> _ASSIGNED TASK_
Write out the data below in full. Keep it exact.

> _RECORDS SUPPLIED_

----

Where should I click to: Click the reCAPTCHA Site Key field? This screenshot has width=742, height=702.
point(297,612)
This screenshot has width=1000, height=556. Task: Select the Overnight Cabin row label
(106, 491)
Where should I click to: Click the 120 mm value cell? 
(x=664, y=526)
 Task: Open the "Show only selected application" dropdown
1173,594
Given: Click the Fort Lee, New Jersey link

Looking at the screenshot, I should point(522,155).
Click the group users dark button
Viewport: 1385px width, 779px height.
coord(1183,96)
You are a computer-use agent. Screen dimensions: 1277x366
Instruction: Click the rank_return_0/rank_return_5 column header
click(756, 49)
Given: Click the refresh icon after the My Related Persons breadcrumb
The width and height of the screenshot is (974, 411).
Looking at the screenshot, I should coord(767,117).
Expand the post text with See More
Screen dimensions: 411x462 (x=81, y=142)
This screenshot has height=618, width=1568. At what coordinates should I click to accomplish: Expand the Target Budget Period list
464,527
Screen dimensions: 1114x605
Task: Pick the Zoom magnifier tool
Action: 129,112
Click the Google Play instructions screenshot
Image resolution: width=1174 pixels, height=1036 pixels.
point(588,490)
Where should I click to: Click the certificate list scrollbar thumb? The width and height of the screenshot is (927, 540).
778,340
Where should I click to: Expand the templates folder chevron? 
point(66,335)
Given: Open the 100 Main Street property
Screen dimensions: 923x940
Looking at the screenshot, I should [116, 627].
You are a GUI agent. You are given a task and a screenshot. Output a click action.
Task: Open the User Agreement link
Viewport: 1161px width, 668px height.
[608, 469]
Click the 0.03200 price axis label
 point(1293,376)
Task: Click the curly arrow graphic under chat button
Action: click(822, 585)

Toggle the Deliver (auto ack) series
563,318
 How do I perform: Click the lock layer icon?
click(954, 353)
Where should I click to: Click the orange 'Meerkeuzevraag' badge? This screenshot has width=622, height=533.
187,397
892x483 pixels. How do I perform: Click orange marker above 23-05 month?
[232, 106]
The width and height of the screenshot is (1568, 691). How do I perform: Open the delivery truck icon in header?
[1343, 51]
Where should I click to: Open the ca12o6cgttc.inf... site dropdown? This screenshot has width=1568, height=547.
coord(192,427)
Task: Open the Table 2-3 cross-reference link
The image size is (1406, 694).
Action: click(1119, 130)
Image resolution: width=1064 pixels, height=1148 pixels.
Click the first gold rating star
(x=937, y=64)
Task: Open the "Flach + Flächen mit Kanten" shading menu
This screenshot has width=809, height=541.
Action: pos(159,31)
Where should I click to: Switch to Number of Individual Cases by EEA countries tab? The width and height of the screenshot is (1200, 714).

----

> _SOLVED EXERCISE_
Where should I click to: Click the reCAPTCHA Site Key field? This screenshot has width=742, height=702.
point(297,612)
This screenshot has width=1000, height=556. Task: Select the Overnight Cabin row label
(106, 491)
Where should I click to: Click the 120 mm value cell? 
(x=664, y=526)
 Task: Open the "Show only selected application" dropdown
1173,594
Given: Click the Fort Lee, New Jersey link

Looking at the screenshot, I should point(522,155).
Click the group users dark button
Viewport: 1385px width, 779px height.
coord(1183,96)
You are a computer-use agent. Screen dimensions: 1277x366
Instruction: Click the rank_return_0/rank_return_5 column header
click(756, 49)
Given: Click the refresh icon after the My Related Persons breadcrumb
The width and height of the screenshot is (974, 411).
Looking at the screenshot, I should coord(767,117).
Expand the post text with See More
Screen dimensions: 411x462 (x=81, y=142)
This screenshot has height=618, width=1568. At what coordinates should I click to accomplish: Expand the Target Budget Period list
464,527
Screen dimensions: 1114x605
Task: Pick the Zoom magnifier tool
Action: 129,112
Click the Google Play instructions screenshot
Image resolution: width=1174 pixels, height=1036 pixels.
point(588,490)
Where should I click to: Click the certificate list scrollbar thumb? The width and height of the screenshot is (927, 540).
778,340
Where should I click to: Expand the templates folder chevron? 
point(66,335)
Given: Open the 100 Main Street property
Screen dimensions: 923x940
Looking at the screenshot, I should [116, 627].
You are a GUI agent. You are given a task and a screenshot. Output a click action.
Task: Open the User Agreement link
Viewport: 1161px width, 668px height.
[608, 469]
Click the 0.03200 price axis label
 point(1293,376)
Task: Click the curly arrow graphic under chat button
Action: click(822, 585)

Toggle the Deliver (auto ack) series
563,318
 How do I perform: Click the lock layer icon?
click(954, 353)
Where should I click to: Click the orange 'Meerkeuzevraag' badge? This screenshot has width=622, height=533.
187,397
892x483 pixels. How do I perform: Click orange marker above 23-05 month?
[232, 106]
The width and height of the screenshot is (1568, 691). How do I perform: Open the delivery truck icon in header?
[1343, 51]
Where should I click to: Open the ca12o6cgttc.inf... site dropdown? This screenshot has width=1568, height=547.
coord(192,427)
Task: Open the Table 2-3 cross-reference link
The image size is (1406, 694).
Action: click(1119, 130)
Image resolution: width=1064 pixels, height=1148 pixels.
Click the first gold rating star
(x=937, y=64)
Task: Open the "Flach + Flächen mit Kanten" shading menu
This screenshot has width=809, height=541.
Action: pos(159,31)
Where should I click to: Switch to Number of Individual Cases by EEA countries tab? The width and height of the screenshot is (1200, 714).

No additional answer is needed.